##### READING PASSAGE #####

As a public utility, appellant is entitled to only a just and reasonable return. Its rate structure is not involved in this suit, and the effect of § 5 with respect thereto is beyond the purview of this inquiry and without the evidence. Unless it imposes a rate that is non-compensatory the Tax Act is not wanting in due process because of § 5.
The exemption made by § 5 is a permissible classification. It affects alike all who are similarly situate, and therefore does not deny equal protection. Appellant is not the proper party to claim a discrimination against irrigation uses in Utah.
If the section were unconstitutional it is severable from the remainder of the Act.
The Act embraces but one subject and matters properly connected therewith, which subject is expressed in the title.
The tax is not so uncertain as to require arbitrary administrative action. The Act provides that the tax shall be measured only by kilowatt hours generated or produced for barter, sale or exchange in the operation of appellant's system. The amount of electrical energy generated for this purpose is ascertainable, and the basic measurement must be made at the place of production.
An act is sufficiently definite where for reasons found to result either from the text of the statutes involved or the subjects with which they deal, a reasonable standard is afforded. Mahler v. Eby, 264 U.S. 32; United States v. Brewer, 139 U.S. 278; Miller v. Strahl, 239 U.S. 426; Nash v. United States, 229 U.S. 373; Omaechevarria v. Idaho, 246 U.S. 343.
The Utah Power Light Company is a Maine corporation doing business in the states of Idaho, Utah and Wyoming, under the laws of those states. The corporation is a public utility engaged in generating, transmitting and distributing electric power and energy for barter, sale and exchange to consumers in each of these three states and in interstate commerce among them. The present suit was brought to enjoin the enforcement of an act of the Idaho legislature, levying a license tax on the manufacture, generation or production, within the state, for barter, sale or exchange, of electricity and electrical energy. Laws of Idaho, 1931 (Extraordinary Session), c. 3.

#####

* _WRITTEN TASK A_
According to the passage on the Idaho license tax, why does the exemption made by § 5 not deny equal protection?

##### MATERIAL FOR THIS EXERCISE #####

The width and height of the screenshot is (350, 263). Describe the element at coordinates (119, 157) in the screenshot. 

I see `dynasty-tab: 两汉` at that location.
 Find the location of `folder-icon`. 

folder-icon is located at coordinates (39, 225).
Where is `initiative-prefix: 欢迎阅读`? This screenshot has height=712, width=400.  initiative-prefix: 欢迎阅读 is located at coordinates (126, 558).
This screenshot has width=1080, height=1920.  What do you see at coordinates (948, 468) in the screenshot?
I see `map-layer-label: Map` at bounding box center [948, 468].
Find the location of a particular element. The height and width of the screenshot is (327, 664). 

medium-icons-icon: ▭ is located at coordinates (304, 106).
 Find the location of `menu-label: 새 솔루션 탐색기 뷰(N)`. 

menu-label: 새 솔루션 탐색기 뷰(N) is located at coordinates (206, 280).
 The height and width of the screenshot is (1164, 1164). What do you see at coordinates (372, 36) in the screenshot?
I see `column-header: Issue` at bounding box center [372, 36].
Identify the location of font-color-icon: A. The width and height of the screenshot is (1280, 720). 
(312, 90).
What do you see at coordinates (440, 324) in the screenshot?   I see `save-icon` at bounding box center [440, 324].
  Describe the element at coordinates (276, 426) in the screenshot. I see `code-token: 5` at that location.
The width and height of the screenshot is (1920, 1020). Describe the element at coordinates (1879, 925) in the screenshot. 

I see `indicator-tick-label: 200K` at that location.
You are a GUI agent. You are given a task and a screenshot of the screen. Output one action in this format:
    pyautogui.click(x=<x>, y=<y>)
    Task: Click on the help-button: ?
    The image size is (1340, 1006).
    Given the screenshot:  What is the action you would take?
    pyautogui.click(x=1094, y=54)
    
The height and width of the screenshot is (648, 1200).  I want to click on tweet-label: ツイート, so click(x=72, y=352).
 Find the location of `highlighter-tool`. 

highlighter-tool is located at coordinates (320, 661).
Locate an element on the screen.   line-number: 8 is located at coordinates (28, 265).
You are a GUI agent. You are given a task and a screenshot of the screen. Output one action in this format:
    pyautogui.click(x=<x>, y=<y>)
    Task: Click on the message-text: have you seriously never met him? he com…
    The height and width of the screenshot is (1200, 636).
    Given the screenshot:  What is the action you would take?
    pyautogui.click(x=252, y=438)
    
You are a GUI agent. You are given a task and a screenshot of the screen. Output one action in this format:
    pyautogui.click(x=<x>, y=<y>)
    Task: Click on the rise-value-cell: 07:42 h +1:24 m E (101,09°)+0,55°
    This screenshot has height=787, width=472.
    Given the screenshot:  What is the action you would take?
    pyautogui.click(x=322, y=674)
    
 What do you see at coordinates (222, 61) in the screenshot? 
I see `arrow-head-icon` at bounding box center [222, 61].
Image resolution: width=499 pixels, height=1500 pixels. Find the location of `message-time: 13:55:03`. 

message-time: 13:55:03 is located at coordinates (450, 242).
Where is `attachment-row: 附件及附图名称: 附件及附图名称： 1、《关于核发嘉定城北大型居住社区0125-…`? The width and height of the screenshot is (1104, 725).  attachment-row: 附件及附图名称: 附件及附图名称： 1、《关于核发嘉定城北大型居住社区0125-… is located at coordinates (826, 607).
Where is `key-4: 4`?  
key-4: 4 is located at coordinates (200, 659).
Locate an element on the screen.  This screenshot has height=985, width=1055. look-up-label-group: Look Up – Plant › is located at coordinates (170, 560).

#####

* _WRITTEN TASK B_
Which rows contain the string "label"? Gather each such row, and treat case as significant.

* _PROBLEM SOLUTION A_
It does not deny equal protection because it affects alike all who are similarly situate.

* _PROBLEM SOLUTION B_
I see `map-layer-label: Map` at bounding box center [948, 468].
 Find the location of `menu-label: 새 솔루션 탐색기 뷰(N)`. 
menu-label: 새 솔루션 탐색기 뷰(N) is located at coordinates (206, 280).
I see `indicator-tick-label: 200K` at that location.
The height and width of the screenshot is (648, 1200).  I want to click on tweet-label: ツイート, so click(x=72, y=352).
Locate an element on the screen.  This screenshot has height=985, width=1055. look-up-label-group: Look Up – Plant › is located at coordinates (170, 560).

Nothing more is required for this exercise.